__Stored data__
<<<<

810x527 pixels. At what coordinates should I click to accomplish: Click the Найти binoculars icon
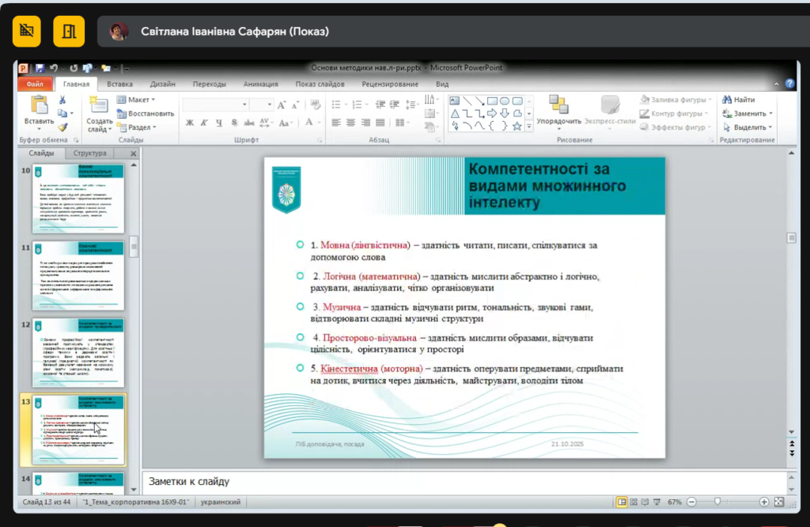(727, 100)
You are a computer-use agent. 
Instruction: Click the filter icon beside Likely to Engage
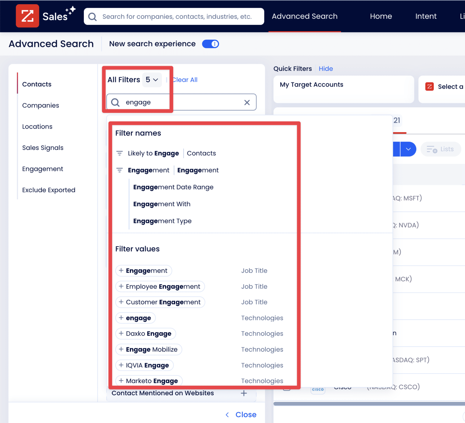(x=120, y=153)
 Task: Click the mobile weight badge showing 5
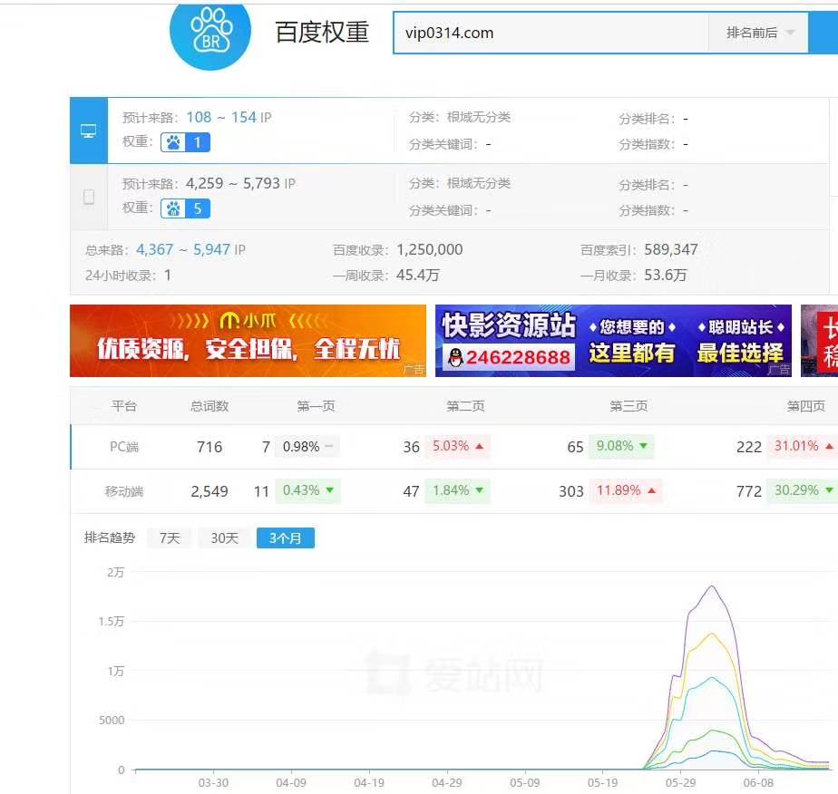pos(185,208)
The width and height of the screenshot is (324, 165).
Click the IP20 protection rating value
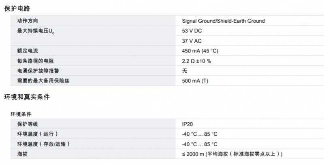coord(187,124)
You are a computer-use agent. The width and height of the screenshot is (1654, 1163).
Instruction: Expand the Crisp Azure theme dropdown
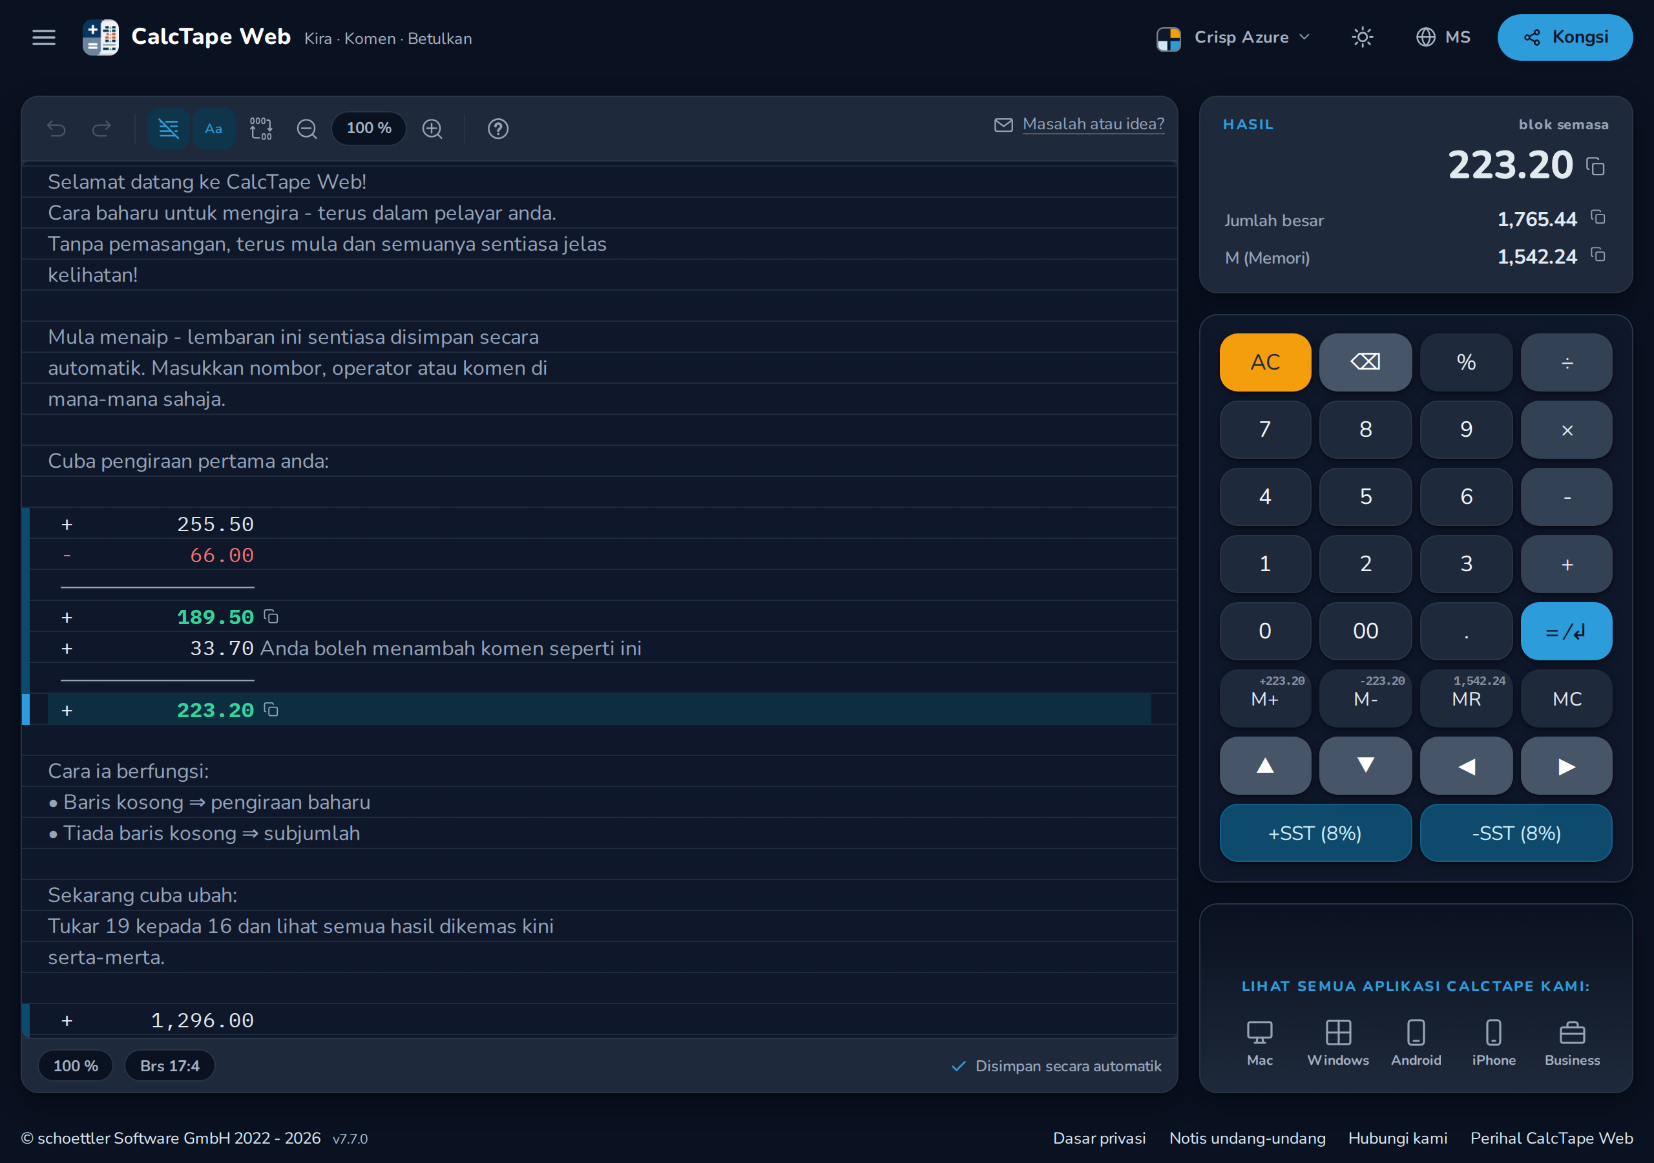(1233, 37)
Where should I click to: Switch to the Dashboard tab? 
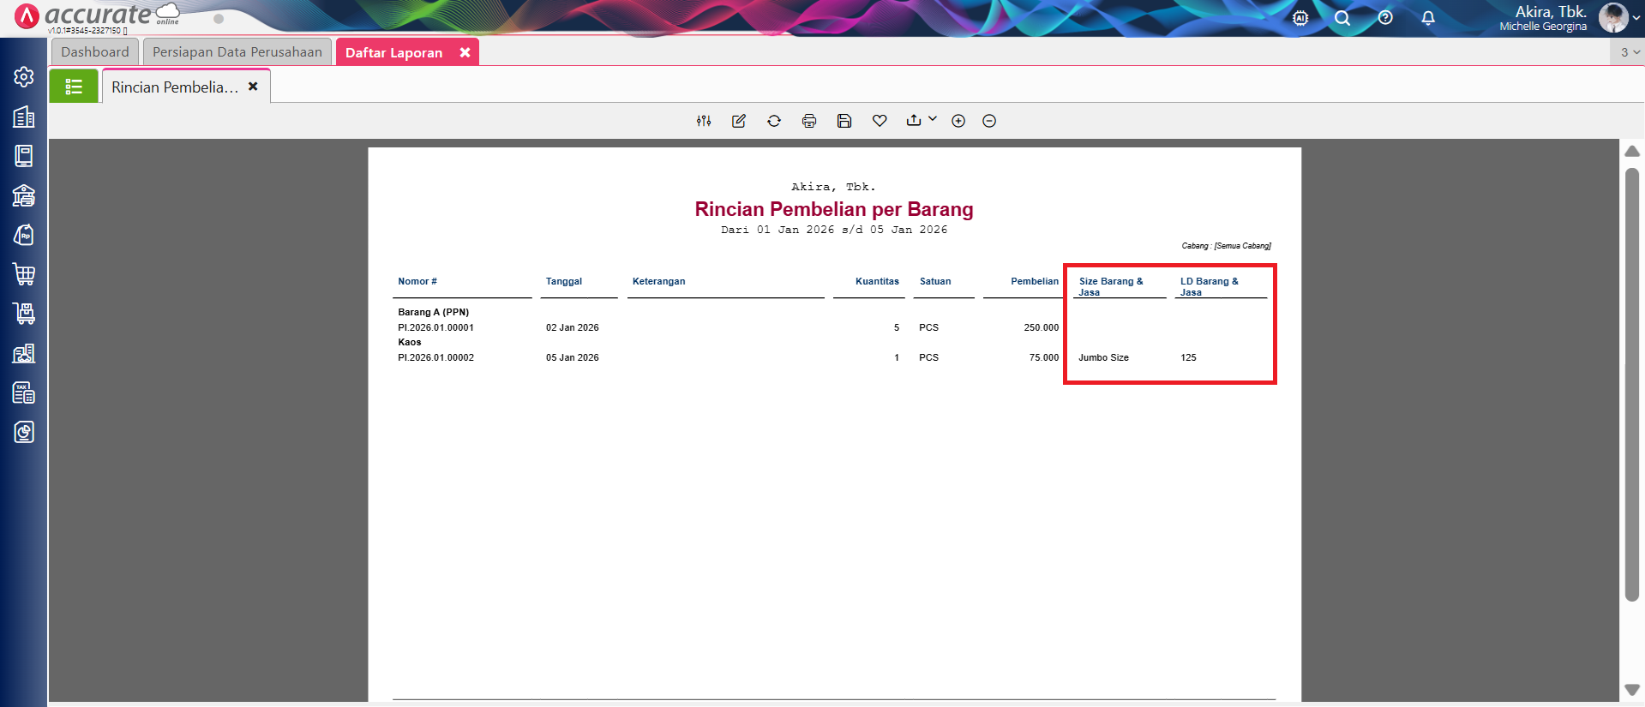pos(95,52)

>>>>

__THE PROBLEM__
Your answer must be an exact copy of the records, free of images.

__RESPONSE BELOW__
810x527 pixels. At what coordinates should I click to accomplish: Click the Найти binoculars icon
(727, 100)
You are a computer-use agent. 
Instruction: Click the filter icon beside Likely to Engage
(x=120, y=153)
 Task: Click the mobile weight badge showing 5
pos(185,208)
The width and height of the screenshot is (324, 165).
Click the IP20 protection rating value
coord(187,124)
You are a computer-use agent. The width and height of the screenshot is (1654, 1163).
Instruction: Expand the Crisp Azure theme dropdown
(1233, 37)
Where should I click to: Switch to the Dashboard tab? 
pos(95,52)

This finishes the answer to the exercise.